Thanks to all our essayists from the first edition for reviewing their essays and providing updates or new thoughts for the revision.

Many thanks to Bryce Glass, our unsung third author, for his expertise on Reputation systems and the reputation patterns, and for writing two essays for us.

To Randy Farmer, for his excellent thinking on Identity from all perspectives and his core set of “open” patterns.

To danah boyd, for encouraging Erin to go foraging through her wonderful thesis document and allowing us to excerpt it in our section on Youth.

To Billie Mandel—thank you so much for your excellent advice on designing for Mobile, which readers can find on our website.

To Stuart French, for his expertise in social knowledge management in the enterprise environment.

To Joshua Porter, for paving the way with his book, Designing for the Social Web, and for graciously adding his thoughts to our book.

To Thomas Vander Wal, for thinking about the future in his essay on social metadata.

To Chris Fahey, skeptic, coach, and friend, for his essay distinguishing patterns from cliches.

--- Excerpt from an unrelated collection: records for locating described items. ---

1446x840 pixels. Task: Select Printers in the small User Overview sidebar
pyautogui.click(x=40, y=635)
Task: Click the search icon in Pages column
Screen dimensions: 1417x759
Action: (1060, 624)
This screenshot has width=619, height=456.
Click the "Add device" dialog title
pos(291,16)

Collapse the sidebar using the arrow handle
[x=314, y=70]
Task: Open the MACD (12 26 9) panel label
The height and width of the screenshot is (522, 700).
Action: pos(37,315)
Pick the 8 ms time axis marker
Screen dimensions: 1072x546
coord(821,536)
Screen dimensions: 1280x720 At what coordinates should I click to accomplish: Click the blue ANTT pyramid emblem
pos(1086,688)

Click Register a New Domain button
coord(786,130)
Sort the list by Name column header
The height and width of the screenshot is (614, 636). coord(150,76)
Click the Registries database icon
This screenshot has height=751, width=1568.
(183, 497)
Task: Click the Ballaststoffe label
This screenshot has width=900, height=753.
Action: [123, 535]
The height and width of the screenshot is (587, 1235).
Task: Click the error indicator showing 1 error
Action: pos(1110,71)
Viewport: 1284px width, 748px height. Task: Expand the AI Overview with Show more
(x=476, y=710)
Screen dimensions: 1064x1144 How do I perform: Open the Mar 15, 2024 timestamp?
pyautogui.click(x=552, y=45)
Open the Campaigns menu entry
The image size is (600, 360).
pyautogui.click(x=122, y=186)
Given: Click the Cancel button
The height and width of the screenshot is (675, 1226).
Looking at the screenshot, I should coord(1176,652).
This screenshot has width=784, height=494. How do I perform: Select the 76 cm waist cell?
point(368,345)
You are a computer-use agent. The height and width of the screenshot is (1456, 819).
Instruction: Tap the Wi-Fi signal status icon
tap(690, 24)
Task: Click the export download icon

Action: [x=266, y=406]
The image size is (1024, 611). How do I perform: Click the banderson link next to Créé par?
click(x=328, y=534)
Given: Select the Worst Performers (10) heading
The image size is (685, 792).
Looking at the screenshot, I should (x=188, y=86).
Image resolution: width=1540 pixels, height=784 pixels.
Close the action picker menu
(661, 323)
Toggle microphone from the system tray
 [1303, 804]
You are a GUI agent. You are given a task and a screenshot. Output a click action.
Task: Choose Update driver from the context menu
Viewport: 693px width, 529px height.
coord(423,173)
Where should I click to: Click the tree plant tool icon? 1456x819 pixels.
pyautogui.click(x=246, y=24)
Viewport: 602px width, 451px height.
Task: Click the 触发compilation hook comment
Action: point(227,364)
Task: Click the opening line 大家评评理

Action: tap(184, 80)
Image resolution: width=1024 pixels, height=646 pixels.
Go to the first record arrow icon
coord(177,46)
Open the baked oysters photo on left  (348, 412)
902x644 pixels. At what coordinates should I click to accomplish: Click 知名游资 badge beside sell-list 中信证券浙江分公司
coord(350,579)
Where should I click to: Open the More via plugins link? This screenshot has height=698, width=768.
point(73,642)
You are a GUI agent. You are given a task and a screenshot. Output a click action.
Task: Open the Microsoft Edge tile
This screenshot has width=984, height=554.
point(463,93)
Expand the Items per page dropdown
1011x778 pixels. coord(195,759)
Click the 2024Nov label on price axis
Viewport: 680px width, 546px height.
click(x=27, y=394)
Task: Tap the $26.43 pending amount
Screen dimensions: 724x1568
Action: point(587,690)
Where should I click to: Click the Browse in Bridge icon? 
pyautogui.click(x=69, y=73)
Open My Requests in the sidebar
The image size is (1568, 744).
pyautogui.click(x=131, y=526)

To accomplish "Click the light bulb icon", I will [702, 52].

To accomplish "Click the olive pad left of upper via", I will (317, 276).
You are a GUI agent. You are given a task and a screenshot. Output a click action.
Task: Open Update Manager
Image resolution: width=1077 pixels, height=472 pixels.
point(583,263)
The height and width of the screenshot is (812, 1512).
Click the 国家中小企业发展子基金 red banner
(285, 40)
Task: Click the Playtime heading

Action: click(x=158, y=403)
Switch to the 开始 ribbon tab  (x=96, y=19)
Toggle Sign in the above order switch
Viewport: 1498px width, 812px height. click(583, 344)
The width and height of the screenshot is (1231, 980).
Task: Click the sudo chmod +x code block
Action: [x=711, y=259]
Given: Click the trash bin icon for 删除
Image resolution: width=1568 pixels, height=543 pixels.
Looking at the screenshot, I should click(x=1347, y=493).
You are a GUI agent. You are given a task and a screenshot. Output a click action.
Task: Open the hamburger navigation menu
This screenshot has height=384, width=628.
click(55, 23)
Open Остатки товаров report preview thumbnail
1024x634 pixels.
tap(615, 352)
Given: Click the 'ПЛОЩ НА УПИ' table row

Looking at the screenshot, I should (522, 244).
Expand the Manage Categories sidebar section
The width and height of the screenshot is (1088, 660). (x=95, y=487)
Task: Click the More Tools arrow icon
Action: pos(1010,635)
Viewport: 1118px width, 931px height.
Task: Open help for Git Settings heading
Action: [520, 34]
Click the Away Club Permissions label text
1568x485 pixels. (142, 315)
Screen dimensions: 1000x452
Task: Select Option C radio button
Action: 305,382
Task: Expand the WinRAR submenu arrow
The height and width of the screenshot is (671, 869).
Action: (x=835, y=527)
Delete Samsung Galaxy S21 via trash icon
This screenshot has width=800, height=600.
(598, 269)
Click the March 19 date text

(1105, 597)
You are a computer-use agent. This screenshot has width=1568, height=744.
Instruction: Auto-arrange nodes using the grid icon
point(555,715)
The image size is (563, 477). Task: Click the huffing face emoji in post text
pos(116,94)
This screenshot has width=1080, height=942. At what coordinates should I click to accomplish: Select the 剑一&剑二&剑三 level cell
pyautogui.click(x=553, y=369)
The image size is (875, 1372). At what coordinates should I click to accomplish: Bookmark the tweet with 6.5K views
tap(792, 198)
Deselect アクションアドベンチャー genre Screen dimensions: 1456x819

To Tom Hughes-Croucher, YDN evangelist colleague and deep thinker on social application design, for his thoughts on users’ mental models.

To Matt Jones, inspiring pioneer and gifted communicator, for his elaboration on the intriguing palimpsest metaphor he contributed to this body of thought.

To Leisa Reichelt, pioneer of open design processes and sharp theorist, for expanding on her ambient intimacy coinage.

To Andrew Hinton, information philosopher, advanced practitioner, and community leader, for his illumination of the problems of context in these new environments.

To Derek Powazek, trailblazer of community-oriented design and communication, for his exploration of people as meaning-making machines.

To Harjeet S. Gulati, who found our project through the wiki, added a wealth of definitions and other useful contributions there, and then consented to contribute his thoughts on knowledge management in the enterprise.

To Gary Burnett, who has been studying and publishing about online community dynamics from an information science perspective, for his findings on the establishment of social norms.

To Shara Karasic, accomplished professional community moderator, for her deeply useful, hard-won tips about fostering a thriving community online.

To Micah Laaker, design leader on the identity team at Google, for his enumeration of 13 types of openness.

To Robyn Tippins, founder at Mariposa Marketing, for her insights on the community-building trifecta.

Without the work of the numerous thinkers, designers, builders, and schemers who have been mapping the digital social product space for the past decade or more (cited for further reading throughout the book)—notably, Ward Cunningham, Howard Rheingold, Amy Jo Kim, Dave Winer, Marc Canter, David Weinberger, Gene Smith, Clay Shirky, Mary Hodder, Stewart Butterfield, Edward Vielmetti, Kevin Marks, Tom Coates, Jeremy Keith, Allen Tom, Brian Oberkirch, Liz Lawley, Lane Becker, Susan Mernit, Tara Hunt and many, many others—we could not have written this book. This is decidedly an effort in sense-making and organization, an attempt to give the community at the very least a straw model that tries to wrap its metaphorical arms around the entire landscape of social interaction design.

To our new essayists—welcome to the family

To Paul Adams, VP Product at Intercom, researcher and author, for the excellent research on groups and for sharing the thinking behind what works and doesn’t work when designing for managing one’s network, based on his analysis of his experience working as a designer on Google+.

To Josh Clark, whose thoughts on mobile design have paved the way for us all to go to the next level and think more holistically about all the spaces within which we dwell.

To Samuel Hulick, who has been publishing breakdowns and constructive critique of the most popular products’ new user experiences and onboarding practices, and in the process, creating a wealth of information for others to learn from and be inspired by when thinking about their customers.

To our reviewers

Thank you so much for taking the time to read the book in detail and for being open and honest with what works for you and what doesn’t. We heard you and spent a fair amount of time recrafting portions to better clarify and explain our intent.